* [YOUR GOAL] Every line from the line containing "The width and height of the screenshot is (644, 128)." through the final line of the data is to be printed exactly; no other line is to appear.

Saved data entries
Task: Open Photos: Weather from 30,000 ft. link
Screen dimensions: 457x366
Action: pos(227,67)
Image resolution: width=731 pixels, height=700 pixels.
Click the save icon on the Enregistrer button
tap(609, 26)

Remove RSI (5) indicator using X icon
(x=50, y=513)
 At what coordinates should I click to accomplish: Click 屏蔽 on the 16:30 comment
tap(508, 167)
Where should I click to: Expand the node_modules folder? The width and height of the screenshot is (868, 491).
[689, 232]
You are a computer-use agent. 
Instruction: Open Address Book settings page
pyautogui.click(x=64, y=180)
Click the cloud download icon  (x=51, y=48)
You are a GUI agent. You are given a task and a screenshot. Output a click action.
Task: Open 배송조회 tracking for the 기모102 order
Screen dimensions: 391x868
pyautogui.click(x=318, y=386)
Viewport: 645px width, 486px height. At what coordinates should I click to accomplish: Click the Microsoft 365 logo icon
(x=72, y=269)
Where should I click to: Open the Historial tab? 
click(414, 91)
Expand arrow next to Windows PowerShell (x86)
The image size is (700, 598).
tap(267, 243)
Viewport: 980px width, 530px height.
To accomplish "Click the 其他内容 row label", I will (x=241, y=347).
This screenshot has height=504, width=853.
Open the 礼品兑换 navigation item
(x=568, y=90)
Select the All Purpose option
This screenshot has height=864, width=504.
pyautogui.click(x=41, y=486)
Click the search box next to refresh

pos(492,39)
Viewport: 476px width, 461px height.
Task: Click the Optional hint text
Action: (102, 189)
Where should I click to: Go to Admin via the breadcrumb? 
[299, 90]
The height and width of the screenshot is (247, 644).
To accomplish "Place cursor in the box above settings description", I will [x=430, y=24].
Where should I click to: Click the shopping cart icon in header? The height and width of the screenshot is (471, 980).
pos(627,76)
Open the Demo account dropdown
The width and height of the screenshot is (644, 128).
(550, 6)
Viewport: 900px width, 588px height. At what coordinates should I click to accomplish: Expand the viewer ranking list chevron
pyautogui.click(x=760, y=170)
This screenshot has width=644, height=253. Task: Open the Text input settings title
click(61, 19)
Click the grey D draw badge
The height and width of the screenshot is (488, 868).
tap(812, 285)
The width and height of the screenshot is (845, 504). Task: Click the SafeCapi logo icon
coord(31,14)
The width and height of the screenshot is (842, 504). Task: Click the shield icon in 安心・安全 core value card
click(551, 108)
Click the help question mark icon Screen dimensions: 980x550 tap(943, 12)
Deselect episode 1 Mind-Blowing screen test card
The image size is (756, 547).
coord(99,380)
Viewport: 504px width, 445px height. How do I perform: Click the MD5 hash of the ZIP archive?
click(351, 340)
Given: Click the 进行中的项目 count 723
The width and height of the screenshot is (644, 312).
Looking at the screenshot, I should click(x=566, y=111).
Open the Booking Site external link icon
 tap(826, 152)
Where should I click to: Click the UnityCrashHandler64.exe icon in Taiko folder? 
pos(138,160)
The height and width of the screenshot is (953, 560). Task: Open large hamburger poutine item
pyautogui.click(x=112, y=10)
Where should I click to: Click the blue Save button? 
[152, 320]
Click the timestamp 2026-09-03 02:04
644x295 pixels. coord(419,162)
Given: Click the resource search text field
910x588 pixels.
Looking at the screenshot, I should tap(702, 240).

* [SOLUTION FOR THIS TASK]
The width and height of the screenshot is (644, 128).
(550, 6)
Viewport: 900px width, 588px height. At what coordinates should I click to accomplish: Expand the viewer ranking list chevron
pyautogui.click(x=760, y=170)
This screenshot has width=644, height=253. Task: Open the Text input settings title
click(61, 19)
Click the grey D draw badge
The height and width of the screenshot is (488, 868).
tap(812, 285)
The width and height of the screenshot is (845, 504). Task: Click the SafeCapi logo icon
coord(31,14)
The width and height of the screenshot is (842, 504). Task: Click the shield icon in 安心・安全 core value card
click(551, 108)
Click the help question mark icon Screen dimensions: 980x550 tap(943, 12)
Deselect episode 1 Mind-Blowing screen test card
The image size is (756, 547).
coord(99,380)
Viewport: 504px width, 445px height. How do I perform: Click the MD5 hash of the ZIP archive?
click(351, 340)
Given: Click the 进行中的项目 count 723
The width and height of the screenshot is (644, 312).
Looking at the screenshot, I should click(x=566, y=111).
Open the Booking Site external link icon
 tap(826, 152)
Where should I click to: Click the UnityCrashHandler64.exe icon in Taiko folder? 
pos(138,160)
The height and width of the screenshot is (953, 560). Task: Open large hamburger poutine item
pyautogui.click(x=112, y=10)
Where should I click to: Click the blue Save button? 
[152, 320]
Click the timestamp 2026-09-03 02:04
644x295 pixels. coord(419,162)
Given: Click the resource search text field
910x588 pixels.
Looking at the screenshot, I should tap(702, 240).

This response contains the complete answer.